AI-Native Feature Delivery
A glass-box demo of shipping a non-trivial feature from idea to production using a PRD-first, agent-assisted workflow — including the wrong turns and the recovery.
This is the demo I run when someone asks "what does AI-native delivery actually look like, end to end?" — not the marketing answer, the honest one. The feature itself doesn't matter; the workflow does. The story is intentionally messy because the real version always is.
Problem
A small product team wants to ship a "scheduled re-runs" feature for their data pipeline tool. It's the kind of work that's not technically hard but touches a lot of surface area: API, scheduler, billing limits, UI, docs, and a notification path. Estimated by gut: 3–4 weeks. Estimated by the JIRA breakdown: 6 weeks.
Traditional workflow
- Product writes a doc. Engineering reads it, mostly. Two clarifying questions get asked in Slack and answered with emojis.
- An engineer scaffolds the API change. Another picks up the UI. Sometime in week 2, they discover they assumed different things about how cancellation works.
- Docs get written in the last 48 hours before launch by whoever lost the rock-paper-scissors.
- The feature ships. Two weeks later, a customer hits an edge case nobody considered.
This works. Most software ships this way. The problem isn't quality — it's cycle time and consistency: the same team will execute the same shape of feature in 3 weeks or 8 weeks depending on which assumptions hold.
AI-native workflow
The structural change is putting the PRD-as-executable-spec at the center, and treating the agent as a teammate who reads it before doing anything.
- Step 1PRDTight, agent-readable
- Step 2PlanAgent drafts architecture
- Step 3Vertical sliceAPI + UI + docs together
- Step 4ReviewHuman catches the taste calls
- Step 5IterateSame loop, narrower scope
What the human does:
- Writes a one-page PRD with explicit non-goals (no recurring billing for v1; no per-step retry policy).
- Pastes it into a plan-mode conversation. The agent asks three clarifying questions — all real tradeoffs, not "what framework?"
- Reviews the proposed plan. Edits it directly. Approves.
- The agent ships a vertical slice: the simplest end-to-end path that exercises every layer. Not all the features. The thinnest one that proves the architecture.
- Human runs it. Notices the cancellation semantics are wrong. Updates the PRD. The agent fixes it everywhere, including the docs and the test.
Technical breakdown
- PRD: 600 words, one page, lives in the repo at
docs/features/scheduled-reruns.md. - Plan: written by the agent into a tracked plan file, reviewed in-line, approved.
- Execution: a single conversation handles the API change, the UI, the docs, and the tests in vertical-slice order. The agent runs the test suite after each layer and stops if anything breaks.
- Review surface: a single PR with a generated description that links back to the PRD and the plan. The human reviewer focuses on the three or four taste calls the agent flagged.
Operational impact
- Cycle time from idea to merged PR: 4 days, including review and the cancellation-bug iteration.
- PR review time: 35 minutes (vs. ~2 hours for the same shape of feature pre-workflow). The reviewer's time is concentrated on the actually-interesting decisions.
- Documentation quality at merge time: as good as anything in the codebase. It was written with the code, not after.
- Test coverage of the new path: 100% of the happy path, 80% of the failure modes. The agent doesn't get bored writing test #14.
Lessons learned
- Vertical slices over horizontal layers.

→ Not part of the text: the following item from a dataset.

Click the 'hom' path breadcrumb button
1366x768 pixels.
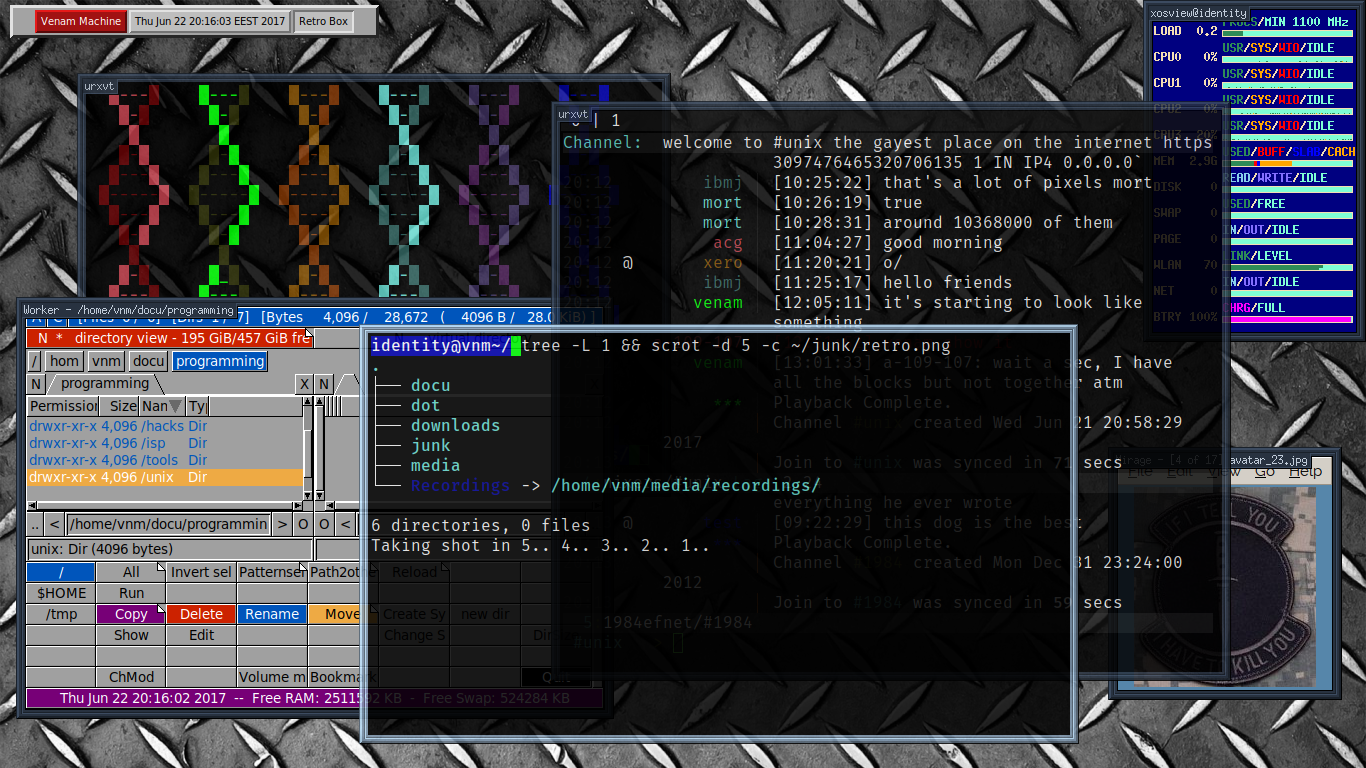[x=64, y=361]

The agent's natural tendency is to "finish the API, then the UI, then the docs." Override it. Build the thinnest end-to-end path first. The bugs you find are the architecture bugs, not the integration bugs.
- The PRD owns the truth, not the chat history. When something is wrong, fix the PRD first, then ask the agent to re-derive. Trying to patch the implementation around a broken brief is how you end up with code that works but nobody understands.
- Reviewers should review plans, not just code. Most of the leverage is at the plan stage. By the time the PR is open, the architectural die is cast.
- Document the wrong turn. The most valuable artifact from this kind of workflow is often the short post-mortem on what the agent got wrong and what we changed in the PRD as a result. That's the playbook for the next feature.